Question

if sinA+sinB=x and cosA+cosB=y then show that sin (A+B)=2xy/x^2+y^2​

Answer 1

Answer:

Step-by-step explanation:

Given,

1) sinA + sinB = x

2) cosA + cosB = y

To Prove :-

sin(A + B) = 2xy/x² + y²

Formula Required :-

1) sinC + sinD = 2sin(C+D/2)cos(C-D/2)

2)  cosC + cosD = 2cos(C+D/2)cos(C-D/2)

3) sinC/cosC = tanC

4) sin(A + B) = 2sin(A+B/2)cos(A+B/2)

———

**PROBLEM STATEMENT**.
Reproduce the part of the trigonometry proof above that starts with "sin(A + B) = 2xy/x²" and goes on through "B) = 2sin(A+B/2)cos(A+B/2)", character for character.

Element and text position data
———

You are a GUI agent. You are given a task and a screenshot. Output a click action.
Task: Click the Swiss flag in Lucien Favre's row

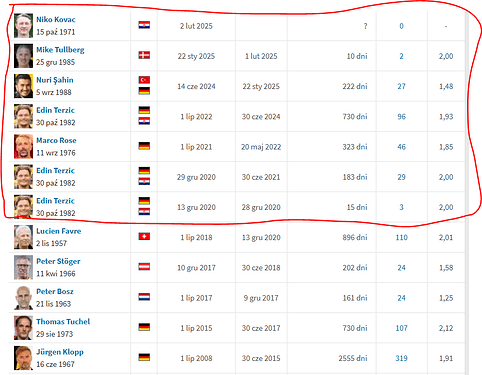tap(144, 236)
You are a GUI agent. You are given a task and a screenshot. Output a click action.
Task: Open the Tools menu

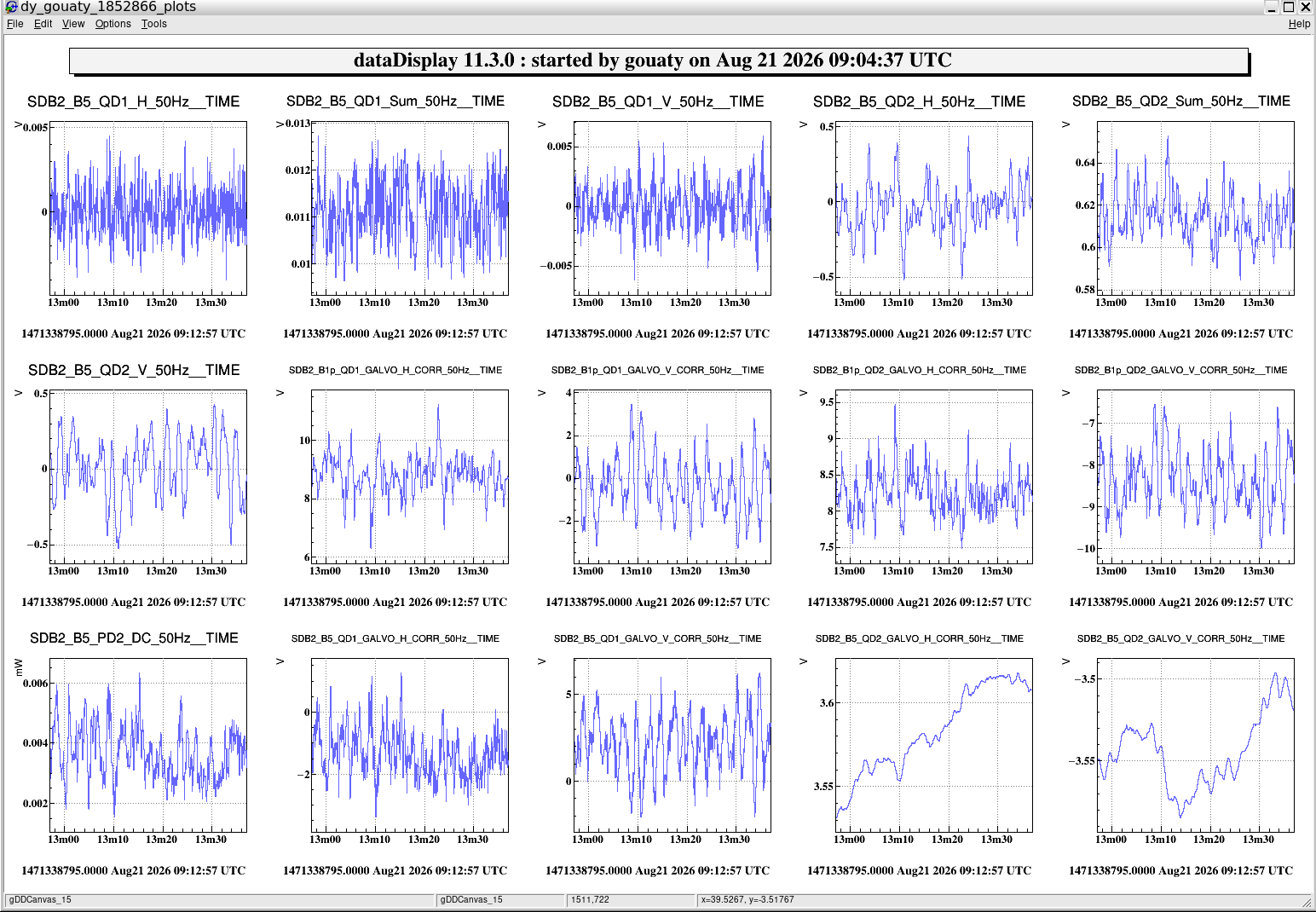click(154, 24)
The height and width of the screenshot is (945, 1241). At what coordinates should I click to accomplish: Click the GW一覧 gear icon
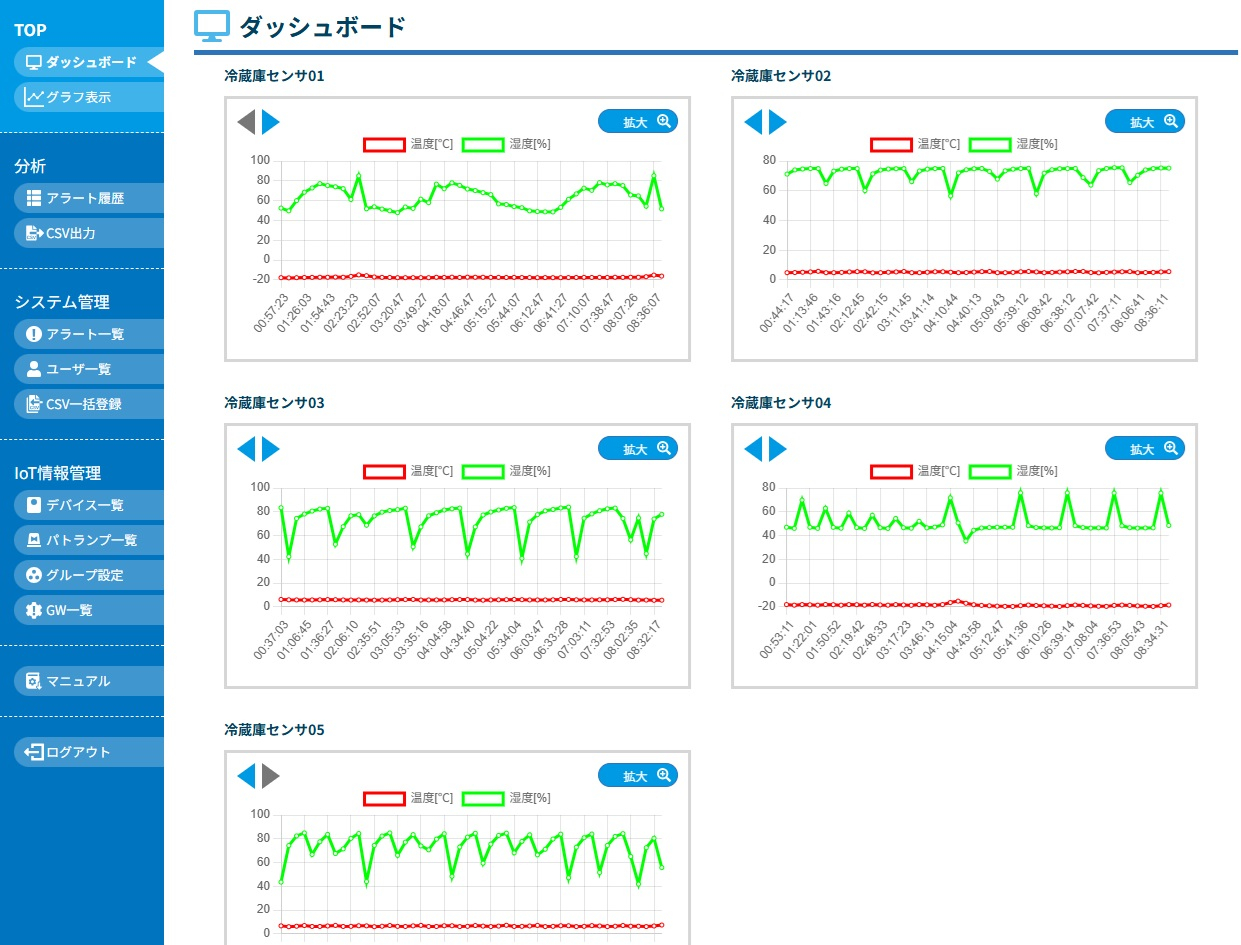[34, 610]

———

**OUTPUT FOR THIS EXERCISE**.
sin(A + B) = 2xy/x² + y²

Formula Required :-

1) sinC + sinD = 2sin(C+D/2)cos(C-D/2)

2)  cosC + cosD = 2cos(C+D/2)cos(C-D/2)

3) sinC/cosC = tanC

4) sin(A + B) = 2sin(A+B/2)cos(A+B/2)